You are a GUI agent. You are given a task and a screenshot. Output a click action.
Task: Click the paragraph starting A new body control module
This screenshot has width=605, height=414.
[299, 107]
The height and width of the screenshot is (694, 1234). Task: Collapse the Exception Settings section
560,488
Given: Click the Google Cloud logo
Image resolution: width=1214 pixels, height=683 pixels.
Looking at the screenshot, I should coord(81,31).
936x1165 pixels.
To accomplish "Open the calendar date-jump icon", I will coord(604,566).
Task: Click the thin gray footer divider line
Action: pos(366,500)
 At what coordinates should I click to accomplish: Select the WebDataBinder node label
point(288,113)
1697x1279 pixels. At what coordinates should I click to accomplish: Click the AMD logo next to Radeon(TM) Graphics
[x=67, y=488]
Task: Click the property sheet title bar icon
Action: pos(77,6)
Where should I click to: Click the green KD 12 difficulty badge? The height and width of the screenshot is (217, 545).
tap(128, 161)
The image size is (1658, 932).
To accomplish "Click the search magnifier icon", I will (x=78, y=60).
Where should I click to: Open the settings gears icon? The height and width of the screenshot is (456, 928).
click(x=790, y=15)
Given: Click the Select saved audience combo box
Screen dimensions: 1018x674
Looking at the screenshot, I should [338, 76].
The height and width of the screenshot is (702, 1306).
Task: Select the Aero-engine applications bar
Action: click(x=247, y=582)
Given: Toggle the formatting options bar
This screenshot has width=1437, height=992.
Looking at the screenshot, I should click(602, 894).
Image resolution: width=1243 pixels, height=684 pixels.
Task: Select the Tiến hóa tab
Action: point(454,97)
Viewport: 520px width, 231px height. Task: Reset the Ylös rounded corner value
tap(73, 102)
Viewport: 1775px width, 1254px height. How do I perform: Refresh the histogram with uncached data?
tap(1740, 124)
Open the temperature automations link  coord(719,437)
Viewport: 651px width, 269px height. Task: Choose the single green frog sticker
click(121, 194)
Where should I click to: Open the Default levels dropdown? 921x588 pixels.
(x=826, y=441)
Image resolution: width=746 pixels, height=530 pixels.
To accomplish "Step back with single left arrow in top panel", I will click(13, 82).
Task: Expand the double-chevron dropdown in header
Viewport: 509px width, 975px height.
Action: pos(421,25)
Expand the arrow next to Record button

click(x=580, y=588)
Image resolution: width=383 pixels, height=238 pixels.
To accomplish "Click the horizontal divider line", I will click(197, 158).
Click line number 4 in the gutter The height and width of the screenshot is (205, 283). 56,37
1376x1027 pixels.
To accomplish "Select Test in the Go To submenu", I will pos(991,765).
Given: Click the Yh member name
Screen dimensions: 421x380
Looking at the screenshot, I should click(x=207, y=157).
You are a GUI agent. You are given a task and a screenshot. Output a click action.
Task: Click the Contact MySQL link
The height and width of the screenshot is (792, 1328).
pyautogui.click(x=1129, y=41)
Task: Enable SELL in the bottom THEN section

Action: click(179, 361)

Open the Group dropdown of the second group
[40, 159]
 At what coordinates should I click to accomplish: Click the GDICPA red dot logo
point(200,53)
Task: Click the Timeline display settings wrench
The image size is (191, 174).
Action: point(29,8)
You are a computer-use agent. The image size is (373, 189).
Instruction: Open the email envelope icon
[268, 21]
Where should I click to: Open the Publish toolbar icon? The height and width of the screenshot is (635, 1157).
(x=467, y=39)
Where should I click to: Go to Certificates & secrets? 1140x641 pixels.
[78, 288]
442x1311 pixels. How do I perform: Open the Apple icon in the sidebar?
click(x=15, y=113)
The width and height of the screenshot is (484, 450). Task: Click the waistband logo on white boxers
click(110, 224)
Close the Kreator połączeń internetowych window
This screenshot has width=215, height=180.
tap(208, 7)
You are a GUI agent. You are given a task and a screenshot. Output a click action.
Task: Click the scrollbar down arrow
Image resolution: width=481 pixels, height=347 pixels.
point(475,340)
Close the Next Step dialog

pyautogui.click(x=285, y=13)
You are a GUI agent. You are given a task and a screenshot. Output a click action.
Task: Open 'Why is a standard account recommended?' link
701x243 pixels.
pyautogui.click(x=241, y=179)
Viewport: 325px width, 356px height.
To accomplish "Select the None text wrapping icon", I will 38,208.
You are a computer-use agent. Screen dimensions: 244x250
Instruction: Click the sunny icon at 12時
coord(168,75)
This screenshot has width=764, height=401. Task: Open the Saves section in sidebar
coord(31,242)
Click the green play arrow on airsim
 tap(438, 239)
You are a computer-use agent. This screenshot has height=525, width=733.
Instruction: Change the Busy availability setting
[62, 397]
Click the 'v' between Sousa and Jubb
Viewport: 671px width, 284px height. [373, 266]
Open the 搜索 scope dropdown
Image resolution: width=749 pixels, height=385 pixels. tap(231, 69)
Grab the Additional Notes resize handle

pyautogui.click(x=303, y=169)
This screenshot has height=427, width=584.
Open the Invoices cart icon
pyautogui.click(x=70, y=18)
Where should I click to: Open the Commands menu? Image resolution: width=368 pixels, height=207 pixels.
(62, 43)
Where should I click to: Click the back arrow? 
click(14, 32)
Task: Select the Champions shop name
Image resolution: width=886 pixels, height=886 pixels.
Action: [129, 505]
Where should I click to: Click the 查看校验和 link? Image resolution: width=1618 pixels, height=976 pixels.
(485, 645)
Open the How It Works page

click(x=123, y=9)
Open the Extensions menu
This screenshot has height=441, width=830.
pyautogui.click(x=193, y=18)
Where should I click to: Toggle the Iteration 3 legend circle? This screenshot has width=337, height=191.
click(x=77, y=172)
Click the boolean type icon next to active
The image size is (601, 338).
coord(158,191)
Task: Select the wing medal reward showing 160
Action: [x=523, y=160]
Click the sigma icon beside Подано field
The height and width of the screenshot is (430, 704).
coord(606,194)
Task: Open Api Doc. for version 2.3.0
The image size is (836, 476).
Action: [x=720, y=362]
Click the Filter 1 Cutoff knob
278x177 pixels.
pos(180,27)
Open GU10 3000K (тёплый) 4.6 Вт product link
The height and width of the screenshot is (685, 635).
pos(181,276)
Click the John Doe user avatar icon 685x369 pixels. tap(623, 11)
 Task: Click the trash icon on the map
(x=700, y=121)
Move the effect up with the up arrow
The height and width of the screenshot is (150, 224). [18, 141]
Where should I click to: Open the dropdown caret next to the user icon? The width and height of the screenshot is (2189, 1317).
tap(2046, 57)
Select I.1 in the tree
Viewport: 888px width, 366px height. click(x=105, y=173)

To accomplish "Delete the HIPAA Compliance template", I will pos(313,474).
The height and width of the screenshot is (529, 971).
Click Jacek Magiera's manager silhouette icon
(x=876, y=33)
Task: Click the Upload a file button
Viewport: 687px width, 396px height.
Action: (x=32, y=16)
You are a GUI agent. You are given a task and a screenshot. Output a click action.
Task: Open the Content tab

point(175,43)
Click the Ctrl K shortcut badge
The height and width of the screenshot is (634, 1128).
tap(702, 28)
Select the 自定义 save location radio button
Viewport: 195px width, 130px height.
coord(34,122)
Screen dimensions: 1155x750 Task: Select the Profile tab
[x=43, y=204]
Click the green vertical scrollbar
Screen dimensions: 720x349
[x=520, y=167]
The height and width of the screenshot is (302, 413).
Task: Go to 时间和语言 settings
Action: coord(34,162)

------------------------------

Render the records from the start up to and including the line with "Looking at the screenshot, I should coord(81,31)." as a two-column CSV with the header task,answer. Each row should pair one task's text with its answer, each in a single quoted field with line breaks replaced by spaces.

task,answer
"You are a GUI agent. You are given a task and a screenshot. Output a click action. Task: Click the paragraph starting A new body control module This screenshot has width=605, height=414.","[299, 107]"
"The height and width of the screenshot is (694, 1234). Task: Collapse the Exception Settings section","560,488"
"Given: Click the Google Cloud logo Image resolution: width=1214 pixels, height=683 pixels.","Looking at the screenshot, I should coord(81,31)."